Only a few families headed to southern Gaza as the majority preferred to relocate temporarily in Gaza City, fearing they could otherwise never regain access to their homes.
Some said they had written their death notices in case they died from the constant bombardment, saying they would prefer death to displacement.
"While the world is busy with Lebanon and new nonsense talk about a few days of ceasefire (in Gaza), the Israeli occupation is wiping out north Gaza and displacing its people," a resident of Jabalia told Reuters by a chat app.
"(But) neither (Israeli Prime Minister Benjamin) Netanyahu nor Eiland will be able to take us out of northern Gaza."
Giora Eiland, a former head of Israel's National Security Council, was the lead author of a much-debated proposal dubbed "the generals' plan" that would see Israel rapidly clear northern Gaza of civilians before starving out surviving Hamas fighters by cutting off their water and food supplies.
This month's Israeli tank assault drew Palestinian accusations that the military has embraced Eiland's concept, which he envisaged as a short-term step to defeat Hamas in the north but which Palestinians fear is meant to clear the area for good to carve out a buffer zone for the military after the war.
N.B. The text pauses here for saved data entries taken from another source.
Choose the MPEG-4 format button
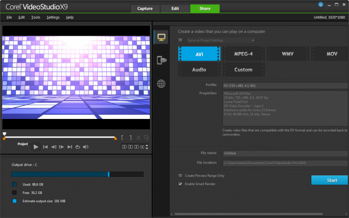349x218 pixels. point(243,54)
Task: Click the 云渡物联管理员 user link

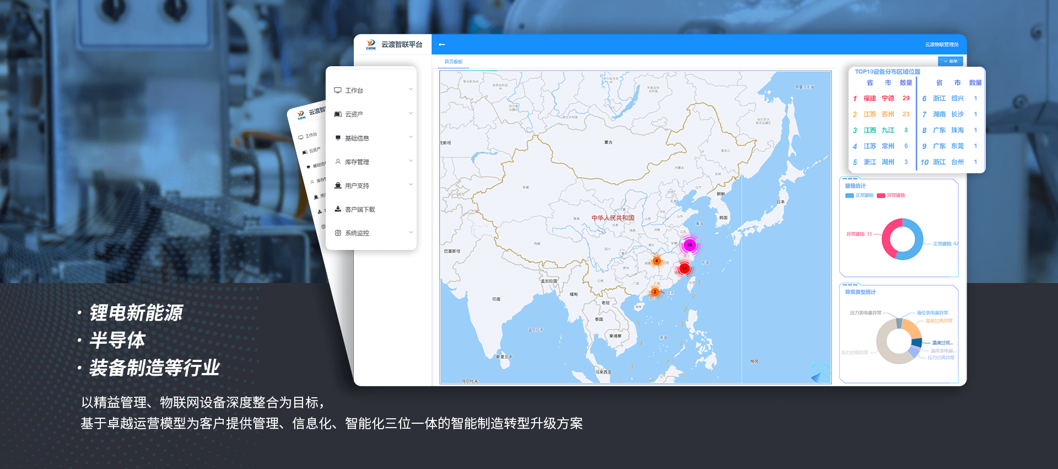Action: (x=941, y=45)
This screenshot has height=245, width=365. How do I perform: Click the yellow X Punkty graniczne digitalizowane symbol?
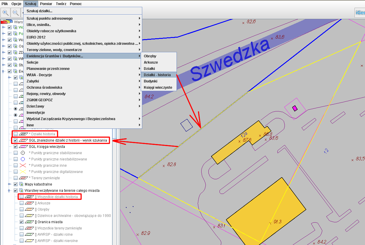coord(23,172)
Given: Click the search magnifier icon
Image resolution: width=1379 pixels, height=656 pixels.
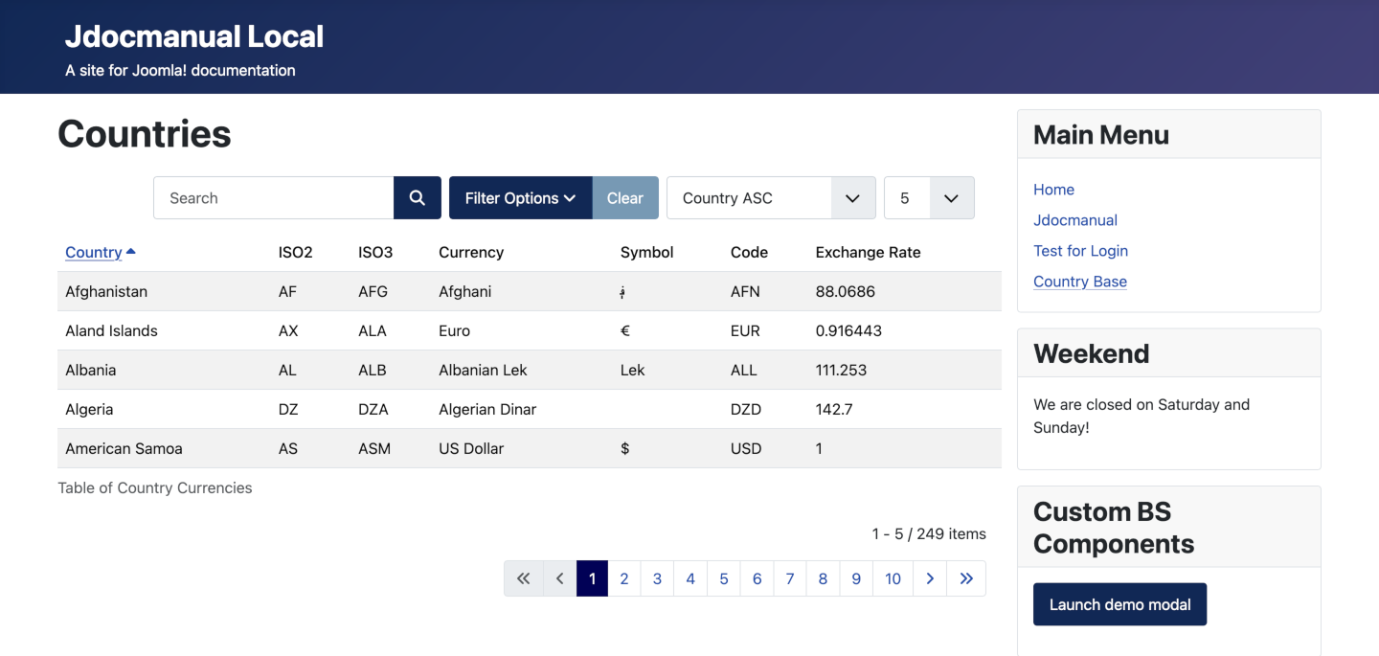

The Israeli military has denied pursuing any such plan. It says its forces operate in keeping with international law and that it targets militants who hide among the civilian population which they use as human shields, a charge Hamas denies.
North Gaza was the first part of the enclave to be hammered by Israel's ground offensive into the territory after Hamas' cross-border attack on 7 October 2023, with intensive bombing largely flattening towns like Beit Hanoun and Beit Lahiya.
Nevertheless, Hamas-led militants continue to attack Israeli forces in hit-and-run operations with anti-tank rockets, mortar salvoes and bombs planted in buildings, streets and other areas where they anticipate Israeli forces taking up positions.